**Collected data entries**
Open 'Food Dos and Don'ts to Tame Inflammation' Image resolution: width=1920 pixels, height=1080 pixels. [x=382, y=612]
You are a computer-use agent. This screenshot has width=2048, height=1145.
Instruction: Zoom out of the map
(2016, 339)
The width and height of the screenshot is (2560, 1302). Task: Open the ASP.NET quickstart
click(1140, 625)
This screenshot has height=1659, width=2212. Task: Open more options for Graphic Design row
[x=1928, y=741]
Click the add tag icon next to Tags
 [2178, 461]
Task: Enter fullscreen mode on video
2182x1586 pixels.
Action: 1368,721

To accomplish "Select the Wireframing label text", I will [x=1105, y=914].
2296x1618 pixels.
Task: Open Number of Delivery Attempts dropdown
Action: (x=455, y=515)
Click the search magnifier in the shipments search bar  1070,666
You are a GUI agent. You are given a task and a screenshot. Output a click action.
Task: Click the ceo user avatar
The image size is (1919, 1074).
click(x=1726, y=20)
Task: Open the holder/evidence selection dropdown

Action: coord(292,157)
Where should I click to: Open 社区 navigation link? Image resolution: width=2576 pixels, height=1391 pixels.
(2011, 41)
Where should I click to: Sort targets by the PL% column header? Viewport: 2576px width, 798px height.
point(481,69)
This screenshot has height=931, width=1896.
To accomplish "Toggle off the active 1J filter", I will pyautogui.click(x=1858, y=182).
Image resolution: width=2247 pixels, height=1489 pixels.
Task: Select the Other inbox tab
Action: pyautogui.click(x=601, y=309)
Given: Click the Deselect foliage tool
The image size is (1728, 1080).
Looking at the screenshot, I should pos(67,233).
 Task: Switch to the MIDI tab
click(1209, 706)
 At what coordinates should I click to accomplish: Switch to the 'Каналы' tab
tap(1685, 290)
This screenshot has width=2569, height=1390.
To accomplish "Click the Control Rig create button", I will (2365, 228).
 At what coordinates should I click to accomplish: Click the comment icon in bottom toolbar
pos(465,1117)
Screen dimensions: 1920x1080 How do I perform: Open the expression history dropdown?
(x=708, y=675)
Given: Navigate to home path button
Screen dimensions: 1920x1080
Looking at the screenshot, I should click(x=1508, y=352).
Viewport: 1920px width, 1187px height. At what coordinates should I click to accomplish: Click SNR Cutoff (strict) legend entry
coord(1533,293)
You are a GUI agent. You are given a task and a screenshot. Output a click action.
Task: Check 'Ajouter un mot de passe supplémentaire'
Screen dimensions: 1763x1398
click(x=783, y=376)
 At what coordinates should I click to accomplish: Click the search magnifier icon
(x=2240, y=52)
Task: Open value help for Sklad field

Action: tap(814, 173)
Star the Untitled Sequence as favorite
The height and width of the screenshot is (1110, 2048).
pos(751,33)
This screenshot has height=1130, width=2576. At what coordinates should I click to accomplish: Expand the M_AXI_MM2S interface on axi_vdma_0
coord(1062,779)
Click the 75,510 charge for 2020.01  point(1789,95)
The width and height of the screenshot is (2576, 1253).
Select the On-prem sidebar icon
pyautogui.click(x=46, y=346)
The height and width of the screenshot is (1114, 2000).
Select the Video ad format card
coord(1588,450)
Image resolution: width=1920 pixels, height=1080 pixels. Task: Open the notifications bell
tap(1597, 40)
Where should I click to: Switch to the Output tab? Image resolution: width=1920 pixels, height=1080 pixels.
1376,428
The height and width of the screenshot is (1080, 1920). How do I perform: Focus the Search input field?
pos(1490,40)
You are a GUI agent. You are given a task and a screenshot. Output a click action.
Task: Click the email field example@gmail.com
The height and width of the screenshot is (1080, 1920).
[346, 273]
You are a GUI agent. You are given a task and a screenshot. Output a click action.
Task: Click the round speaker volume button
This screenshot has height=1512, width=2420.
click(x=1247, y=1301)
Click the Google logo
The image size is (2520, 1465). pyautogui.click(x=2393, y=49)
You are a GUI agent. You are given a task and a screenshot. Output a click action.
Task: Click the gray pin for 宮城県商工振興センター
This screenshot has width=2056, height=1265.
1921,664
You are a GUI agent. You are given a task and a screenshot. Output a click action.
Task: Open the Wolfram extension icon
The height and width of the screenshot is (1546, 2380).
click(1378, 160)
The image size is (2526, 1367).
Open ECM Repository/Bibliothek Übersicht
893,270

**Task objective**
All entries are to be reproduced verbatim, with none omitted.

**Output of the exercise**
Open 'Food Dos and Don'ts to Tame Inflammation' Image resolution: width=1920 pixels, height=1080 pixels. [x=382, y=612]
You are a computer-use agent. This screenshot has width=2048, height=1145.
Instruction: Zoom out of the map
(2016, 339)
The width and height of the screenshot is (2560, 1302). Task: Open the ASP.NET quickstart
click(1140, 625)
This screenshot has height=1659, width=2212. Task: Open more options for Graphic Design row
[x=1928, y=741]
Click the add tag icon next to Tags
 [2178, 461]
Task: Enter fullscreen mode on video
2182x1586 pixels.
Action: 1368,721

To accomplish "Select the Wireframing label text", I will [x=1105, y=914].
2296x1618 pixels.
Task: Open Number of Delivery Attempts dropdown
Action: (x=455, y=515)
Click the search magnifier in the shipments search bar  1070,666
You are a GUI agent. You are given a task and a screenshot. Output a click action.
Task: Click the ceo user avatar
The image size is (1919, 1074).
click(x=1726, y=20)
Task: Open the holder/evidence selection dropdown

Action: coord(292,157)
Where should I click to: Open 社区 navigation link? Image resolution: width=2576 pixels, height=1391 pixels.
(2011, 41)
Where should I click to: Sort targets by the PL% column header? Viewport: 2576px width, 798px height.
point(481,69)
This screenshot has height=931, width=1896.
To accomplish "Toggle off the active 1J filter", I will pyautogui.click(x=1858, y=182).
Image resolution: width=2247 pixels, height=1489 pixels.
Task: Select the Other inbox tab
Action: pyautogui.click(x=601, y=309)
Given: Click the Deselect foliage tool
The image size is (1728, 1080).
Looking at the screenshot, I should pos(67,233).
 Task: Switch to the MIDI tab
click(1209, 706)
 At what coordinates should I click to accomplish: Switch to the 'Каналы' tab
tap(1685, 290)
This screenshot has width=2569, height=1390.
To accomplish "Click the Control Rig create button", I will (2365, 228).
 At what coordinates should I click to accomplish: Click the comment icon in bottom toolbar
pos(465,1117)
Screen dimensions: 1920x1080 How do I perform: Open the expression history dropdown?
(x=708, y=675)
Given: Navigate to home path button
Screen dimensions: 1920x1080
Looking at the screenshot, I should click(x=1508, y=352).
Viewport: 1920px width, 1187px height. At what coordinates should I click to accomplish: Click SNR Cutoff (strict) legend entry
coord(1533,293)
You are a GUI agent. You are given a task and a screenshot. Output a click action.
Task: Check 'Ajouter un mot de passe supplémentaire'
Screen dimensions: 1763x1398
click(x=783, y=376)
 At what coordinates should I click to accomplish: Click the search magnifier icon
(x=2240, y=52)
Task: Open value help for Sklad field

Action: tap(814, 173)
Star the Untitled Sequence as favorite
The height and width of the screenshot is (1110, 2048).
pos(751,33)
This screenshot has height=1130, width=2576. At what coordinates should I click to accomplish: Expand the M_AXI_MM2S interface on axi_vdma_0
coord(1062,779)
Click the 75,510 charge for 2020.01  point(1789,95)
The width and height of the screenshot is (2576, 1253).
Select the On-prem sidebar icon
pyautogui.click(x=46, y=346)
The height and width of the screenshot is (1114, 2000).
Select the Video ad format card
coord(1588,450)
Image resolution: width=1920 pixels, height=1080 pixels. Task: Open the notifications bell
tap(1597, 40)
Where should I click to: Switch to the Output tab? Image resolution: width=1920 pixels, height=1080 pixels.
1376,428
The height and width of the screenshot is (1080, 1920). How do I perform: Focus the Search input field?
pos(1490,40)
You are a GUI agent. You are given a task and a screenshot. Output a click action.
Task: Click the email field example@gmail.com
The height and width of the screenshot is (1080, 1920).
[346, 273]
You are a GUI agent. You are given a task and a screenshot. Output a click action.
Task: Click the round speaker volume button
This screenshot has height=1512, width=2420.
click(x=1247, y=1301)
Click the Google logo
The image size is (2520, 1465). pyautogui.click(x=2393, y=49)
You are a GUI agent. You are given a task and a screenshot. Output a click action.
Task: Click the gray pin for 宮城県商工振興センター
This screenshot has width=2056, height=1265.
1921,664
You are a GUI agent. You are given a task and a screenshot. Output a click action.
Task: Open the Wolfram extension icon
The height and width of the screenshot is (1546, 2380).
click(1378, 160)
The image size is (2526, 1367).
Open ECM Repository/Bibliothek Übersicht
893,270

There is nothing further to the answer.